TASK GOAL:
Repeat the material below word for word, leaving out the pictures.

DATA SHOWN:
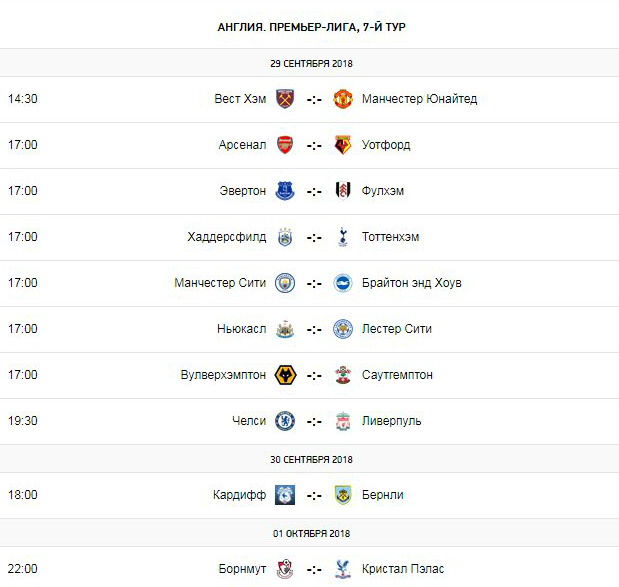Click the Кардифф vs Бернли score placeholder
The image size is (619, 587).
point(314,495)
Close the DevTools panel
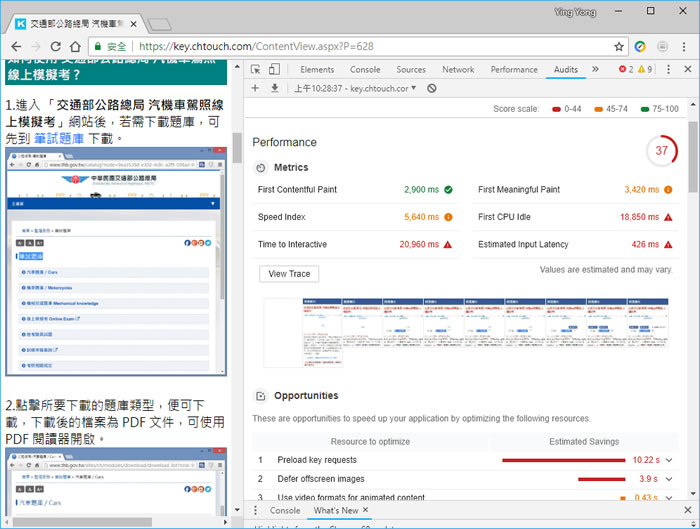This screenshot has width=700, height=529. pos(686,70)
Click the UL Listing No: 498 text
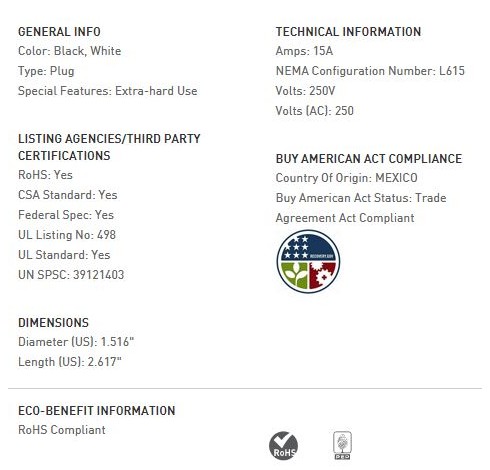This screenshot has height=470, width=490. click(67, 235)
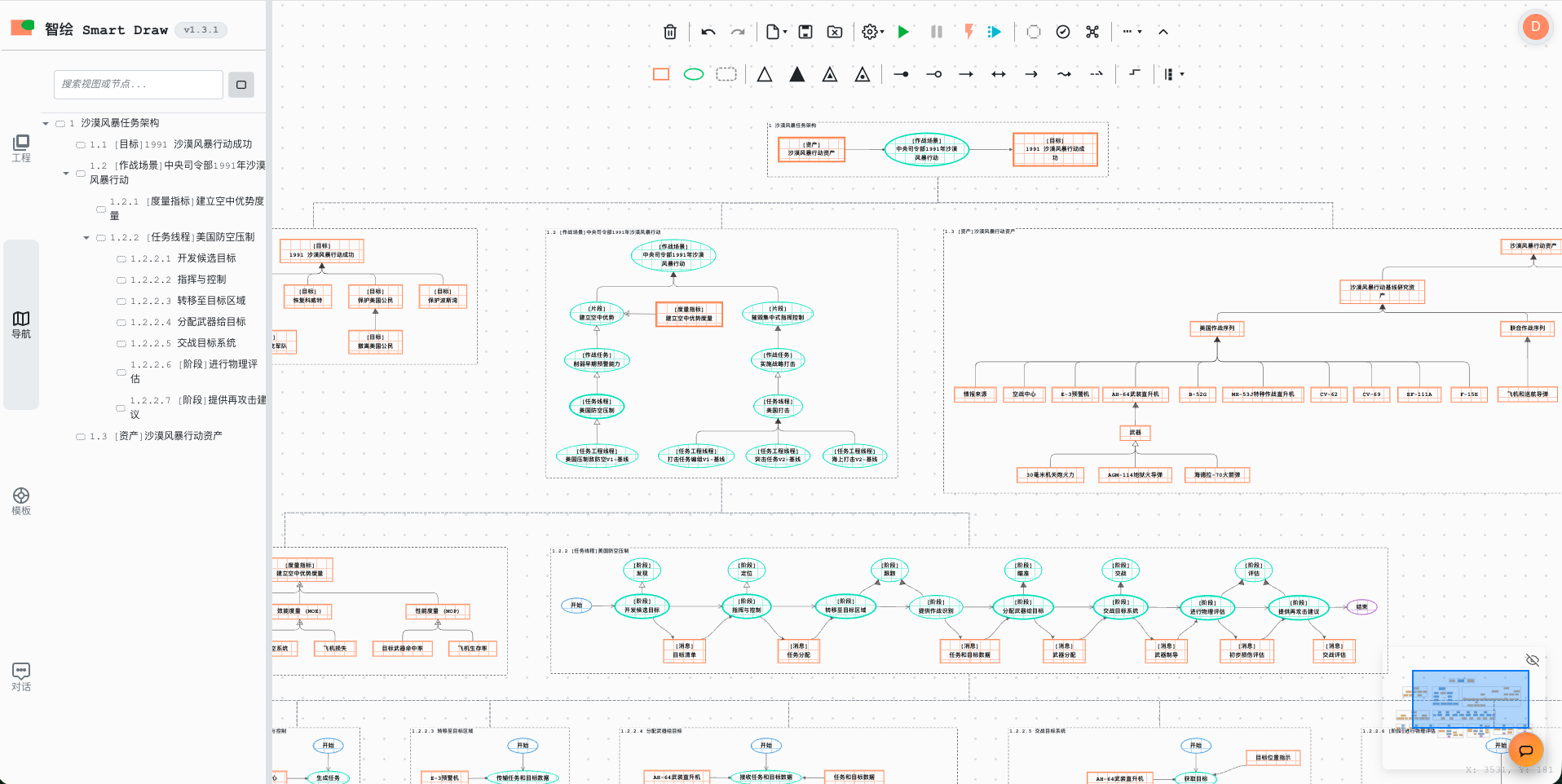1562x784 pixels.
Task: Start the simulation with green play button
Action: pos(903,32)
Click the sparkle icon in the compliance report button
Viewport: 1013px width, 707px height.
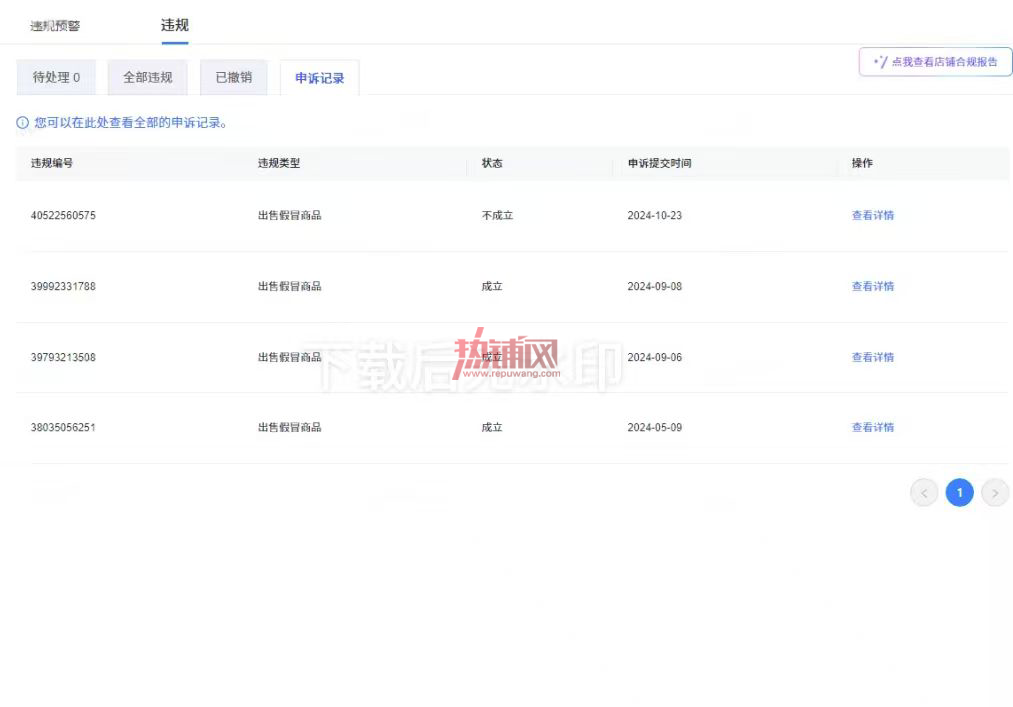pos(880,62)
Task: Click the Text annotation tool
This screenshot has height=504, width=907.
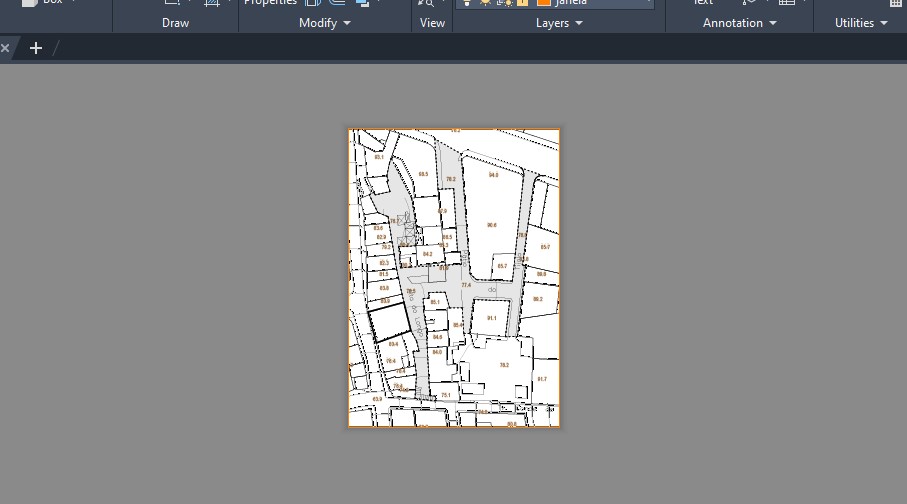Action: 703,3
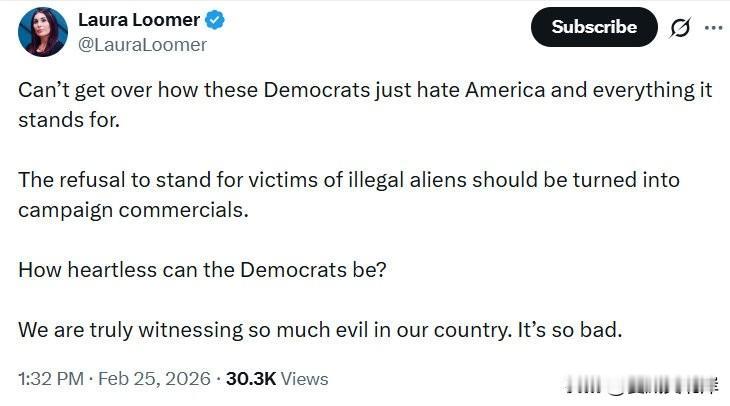Open Grok via the slashed circle icon
The height and width of the screenshot is (406, 730).
pyautogui.click(x=680, y=27)
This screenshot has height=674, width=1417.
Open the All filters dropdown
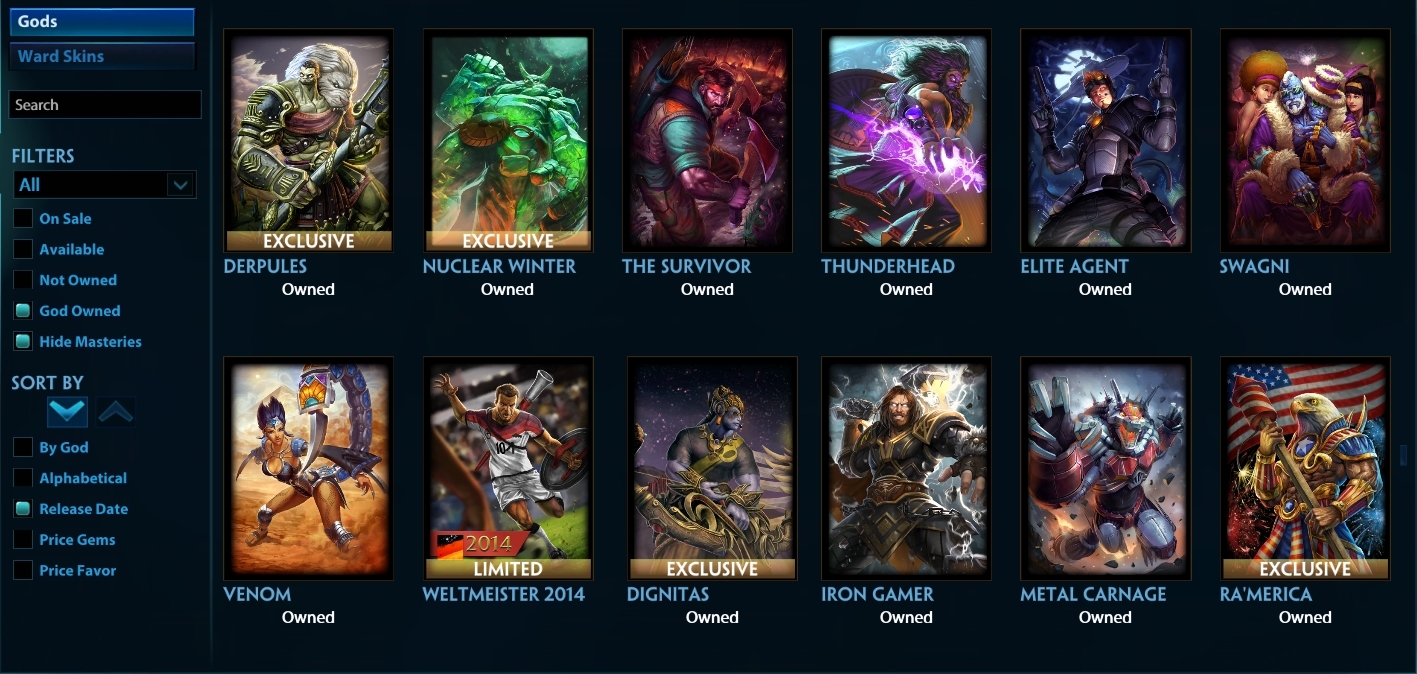tap(104, 185)
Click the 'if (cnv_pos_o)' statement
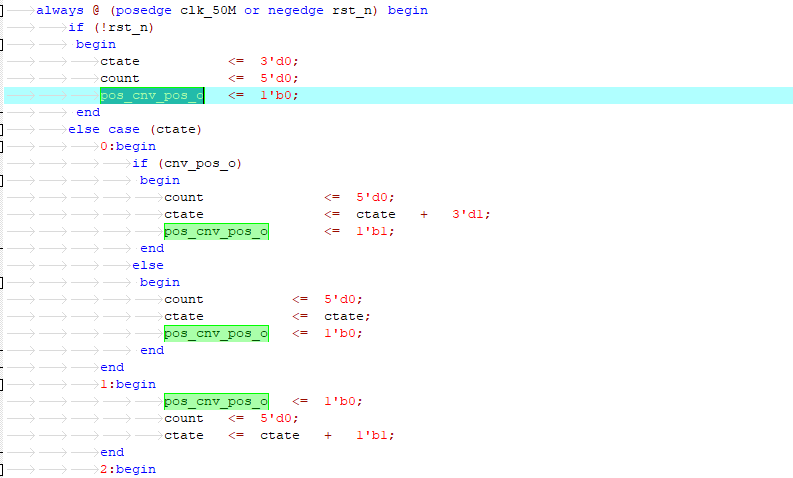The width and height of the screenshot is (793, 478). click(187, 163)
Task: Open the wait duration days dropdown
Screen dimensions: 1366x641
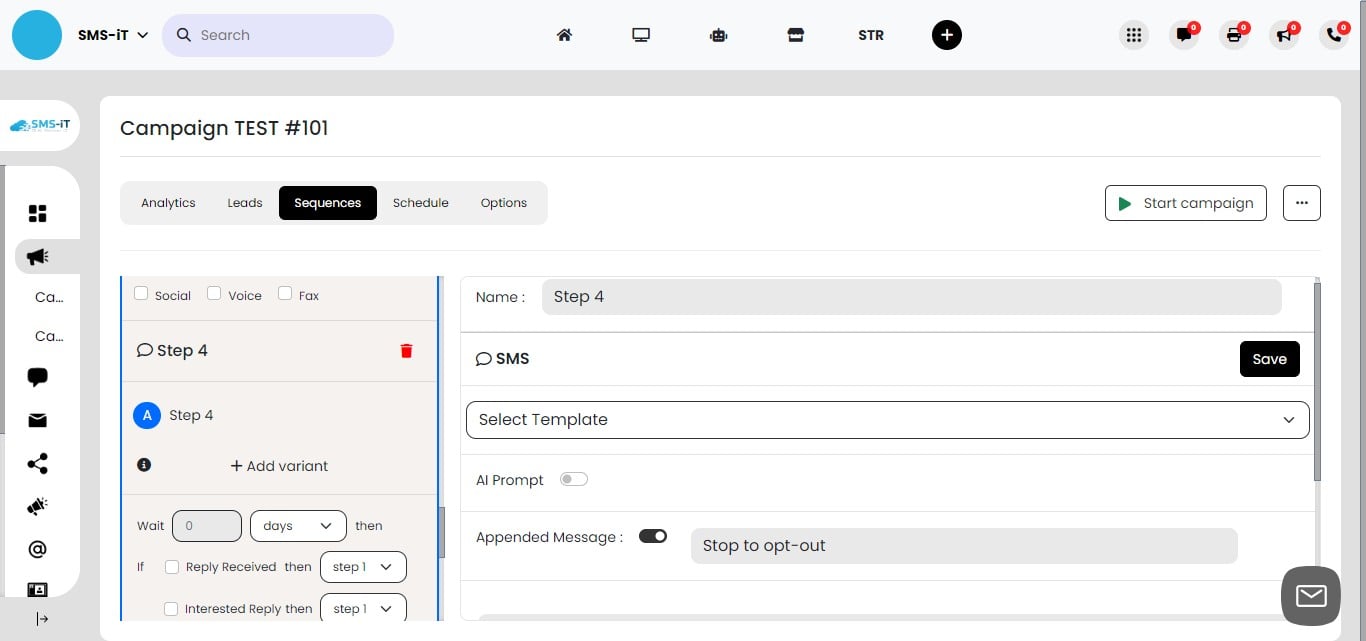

WRITTEN SOLUTION:
Click the Кардифф vs Бернли score placeholder
The image size is (619, 587).
point(314,495)
Close the DevTools panel
This screenshot has width=700, height=529. pos(686,70)
Click the UL Listing No: 498 text
This screenshot has height=470, width=490. click(67, 235)
1562x784 pixels.
Task: Start the simulation with green play button
Action: pos(903,32)
Click the sparkle icon in the compliance report button
Viewport: 1013px width, 707px height.
pos(880,62)
Task: Click the Text annotation tool
This screenshot has height=504, width=907.
Action: 703,3
Open Grok via the slashed circle icon
The height and width of the screenshot is (406, 730).
pyautogui.click(x=680, y=27)
This screenshot has height=674, width=1417.
Open the All filters dropdown
tap(104, 185)
Click the 'if (cnv_pos_o)' statement
The width and height of the screenshot is (793, 478). click(187, 163)
Task: Open the wait duration days dropdown
Screen dimensions: 1366x641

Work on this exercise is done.